Dataset records:
-- Opening Marker --

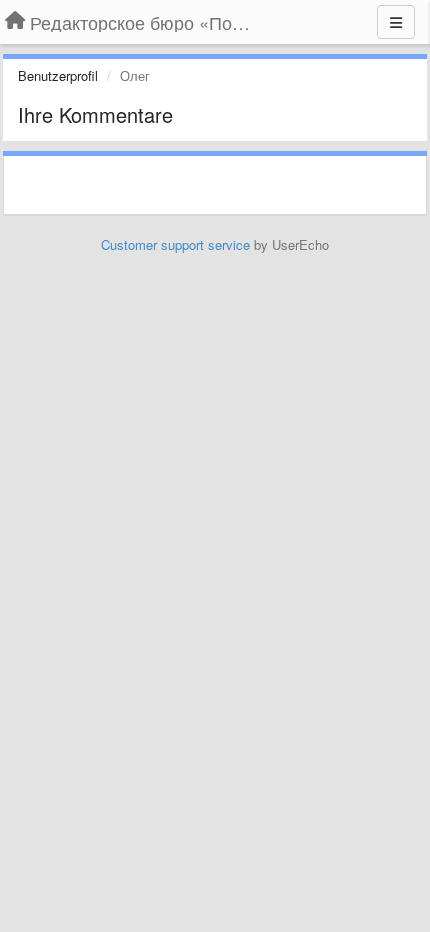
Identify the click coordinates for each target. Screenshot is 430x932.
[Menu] (396, 22)
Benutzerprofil (58, 75)
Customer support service (175, 244)
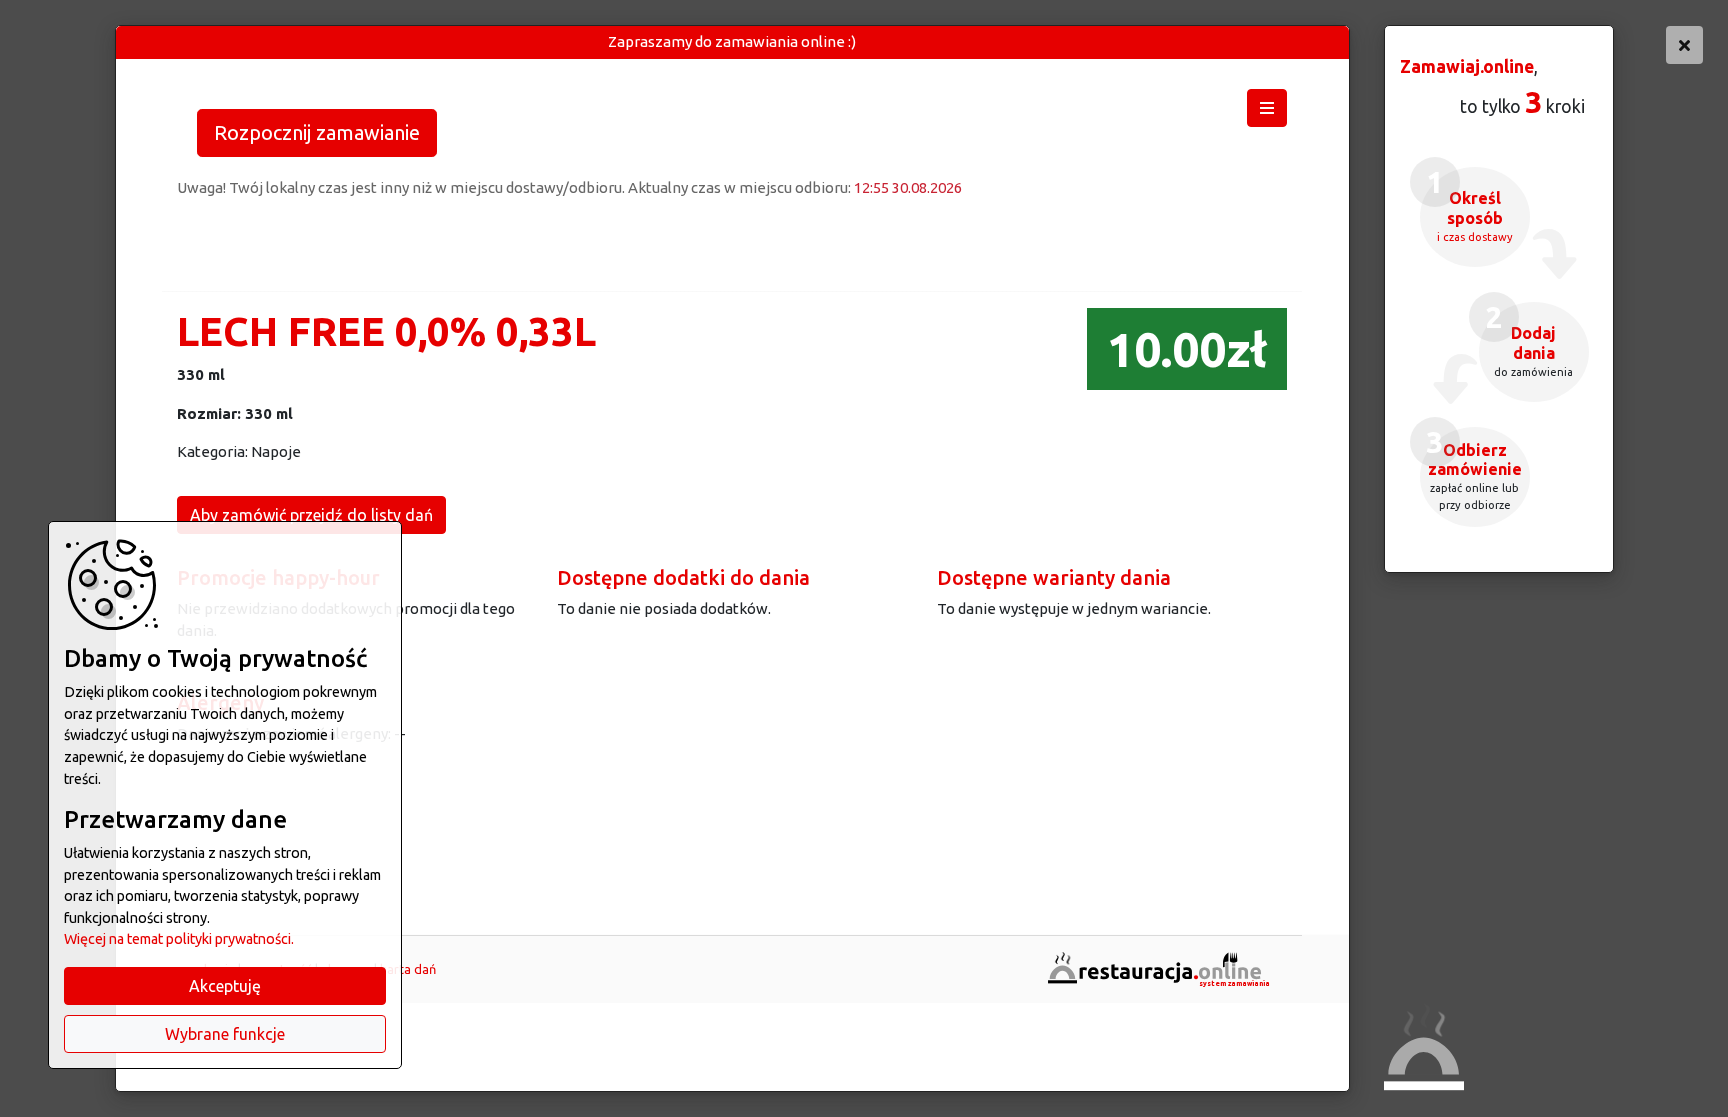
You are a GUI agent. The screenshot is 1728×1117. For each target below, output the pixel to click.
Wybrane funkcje (225, 1034)
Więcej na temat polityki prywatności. (179, 939)
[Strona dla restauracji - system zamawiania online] (1157, 967)
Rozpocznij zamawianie (317, 132)
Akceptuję (225, 986)
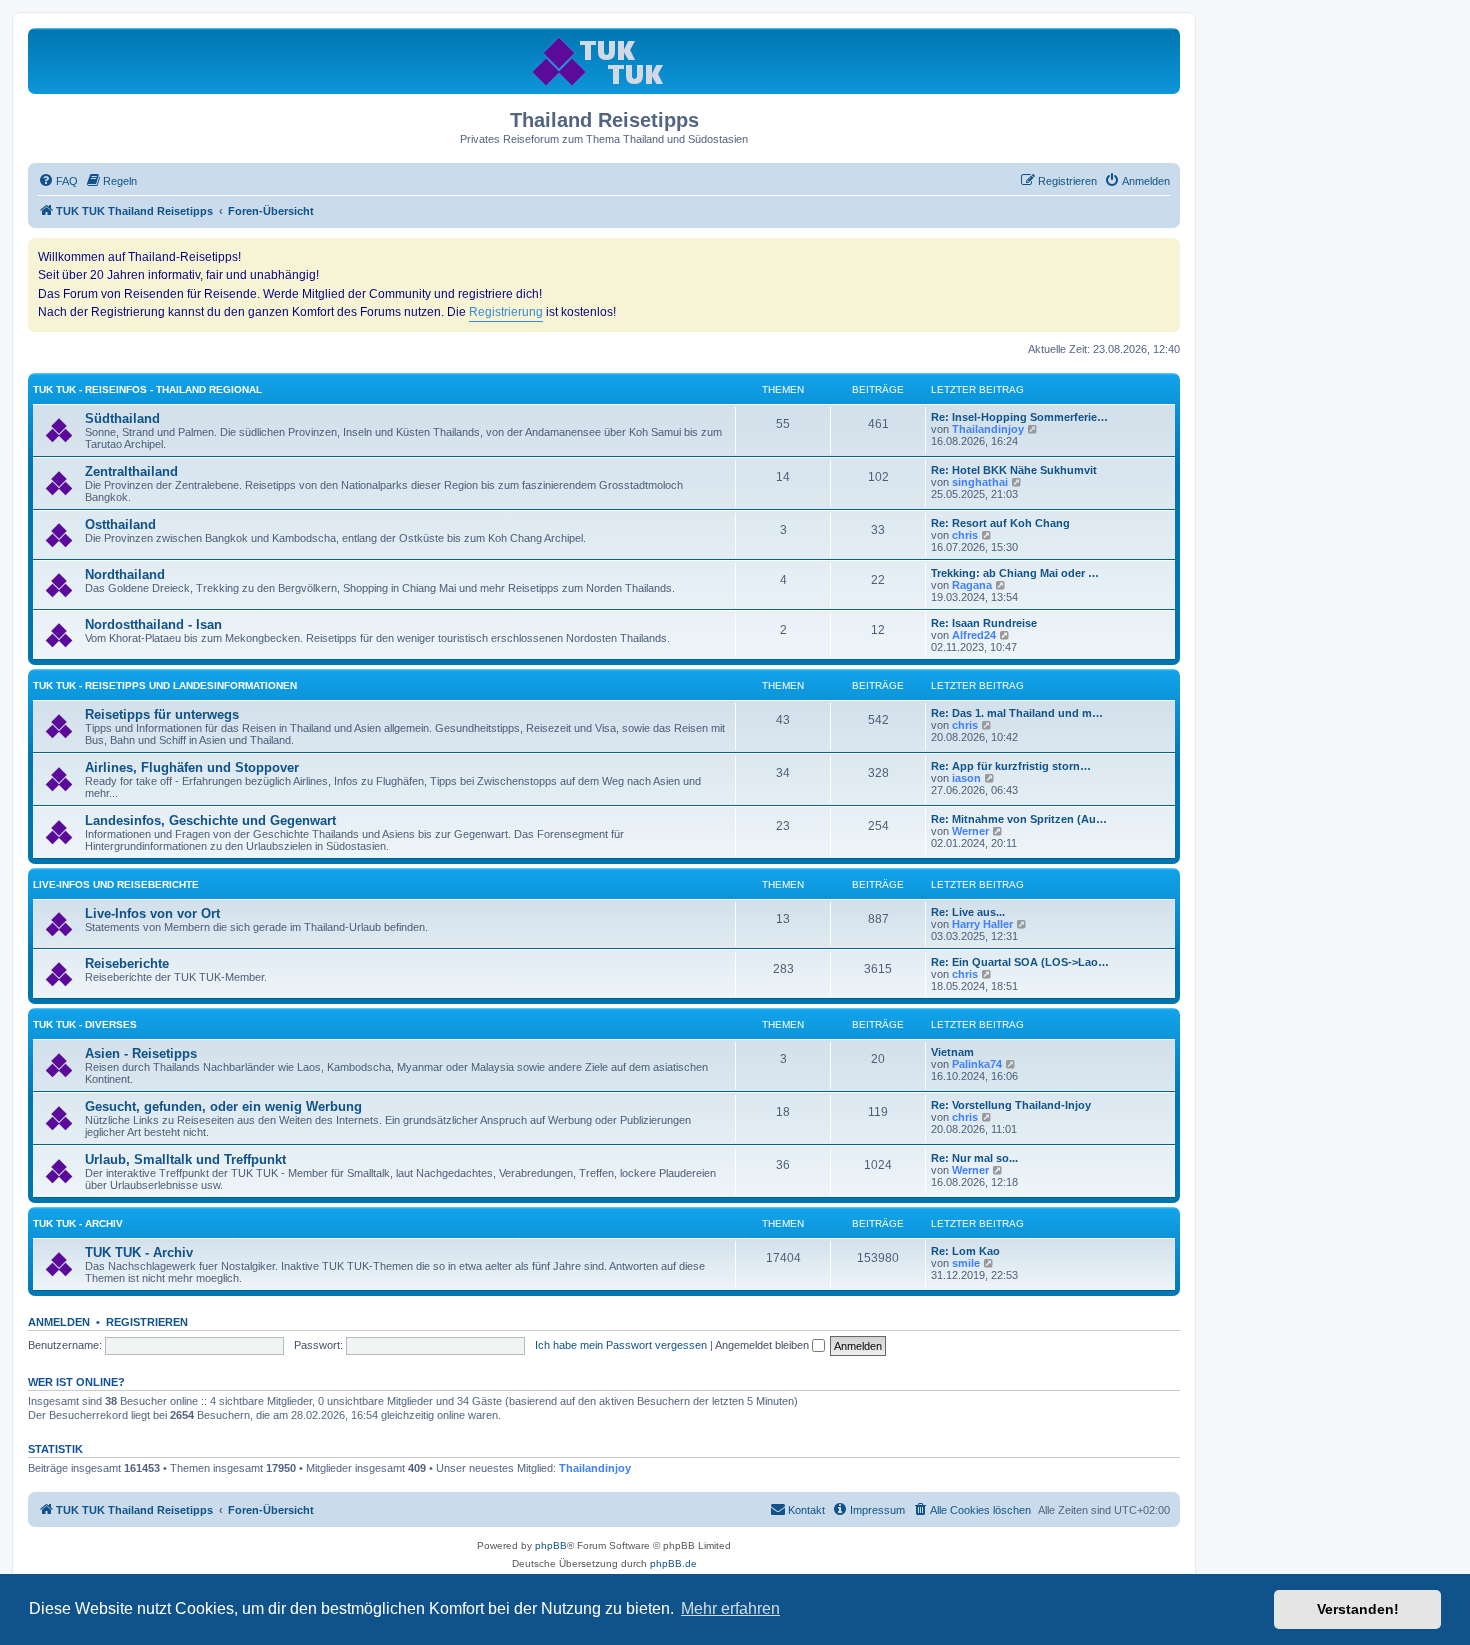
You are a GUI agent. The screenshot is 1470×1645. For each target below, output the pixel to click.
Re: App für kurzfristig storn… (1011, 766)
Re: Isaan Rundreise (984, 623)
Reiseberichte (127, 963)
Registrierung (506, 312)
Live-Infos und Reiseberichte (116, 884)
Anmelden (59, 1322)
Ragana (972, 585)
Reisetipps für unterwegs (162, 714)
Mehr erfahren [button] (730, 1608)
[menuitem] (58, 181)
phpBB (551, 1545)
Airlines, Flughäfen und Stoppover (192, 767)
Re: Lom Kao (965, 1251)
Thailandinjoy (988, 429)
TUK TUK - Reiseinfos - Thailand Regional (147, 389)
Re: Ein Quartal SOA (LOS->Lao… (1020, 962)
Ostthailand (120, 524)
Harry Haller (982, 924)
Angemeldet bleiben (763, 1345)
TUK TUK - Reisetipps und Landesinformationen (165, 685)
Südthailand (122, 418)
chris (965, 535)
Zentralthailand (131, 471)
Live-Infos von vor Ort (152, 913)
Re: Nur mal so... (974, 1158)
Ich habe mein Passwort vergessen (621, 1345)
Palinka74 (977, 1064)
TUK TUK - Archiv (78, 1223)
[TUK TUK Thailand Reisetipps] (604, 60)
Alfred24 (974, 635)
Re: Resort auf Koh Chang (1000, 523)
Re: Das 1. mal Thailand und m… (1017, 713)
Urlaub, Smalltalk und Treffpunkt (185, 1159)
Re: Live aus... (968, 912)
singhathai (980, 482)
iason (966, 778)
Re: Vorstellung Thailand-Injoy (1011, 1105)
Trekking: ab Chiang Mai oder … (1015, 573)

-- Closing Marker --

Print every record above exactly, but no pictures.

→ **Solved problem**
Identify the click coordinates for each target. Screenshot is 430x932.
[Menu] (396, 22)
Benutzerprofil (58, 75)
Customer support service (175, 244)
You are a GUI agent. The screenshot is 1728×1117. For each target below, output the pixel to click.
Wybrane funkcje (225, 1034)
Więcej na temat polityki prywatności. (179, 939)
[Strona dla restauracji - system zamawiania online] (1157, 967)
Rozpocznij zamawianie (317, 132)
Akceptuję (225, 986)
You are a GUI agent. The screenshot is 1470×1645. For each target below, output the pixel to click.
Re: App für kurzfristig storn… (1011, 766)
Re: Isaan Rundreise (984, 623)
Reiseberichte (127, 963)
Registrierung (506, 312)
Live-Infos und Reiseberichte (116, 884)
Anmelden (59, 1322)
Ragana (972, 585)
Reisetipps für unterwegs (162, 714)
Mehr erfahren [button] (730, 1608)
[menuitem] (58, 181)
phpBB (551, 1545)
Airlines, Flughäfen und Stoppover (192, 767)
Re: Lom Kao (965, 1251)
Thailandinjoy (988, 429)
TUK TUK - Reiseinfos - Thailand Regional (147, 389)
Re: Ein Quartal SOA (LOS->Lao… (1020, 962)
Ostthailand (120, 524)
Harry Haller (982, 924)
Angemeldet bleiben (763, 1345)
TUK TUK - Reisetipps und Landesinformationen (165, 685)
Südthailand (122, 418)
chris (965, 535)
Zentralthailand (131, 471)
Live-Infos von vor Ort (152, 913)
Re: Nur mal so... (974, 1158)
Ich habe mein Passwort vergessen (621, 1345)
Palinka74 (977, 1064)
TUK TUK - Archiv (78, 1223)
[TUK TUK Thailand Reisetipps] (604, 60)
Alfred24 (974, 635)
Re: Resort auf Koh Chang (1000, 523)
Re: Das 1. mal Thailand und m… (1017, 713)
Urlaub, Smalltalk und Treffpunkt (185, 1159)
Re: Live aus... (968, 912)
singhathai (980, 482)
iason (966, 778)
Re: Vorstellung Thailand-Injoy (1011, 1105)
Trekking: ab Chiang Mai oder … (1015, 573)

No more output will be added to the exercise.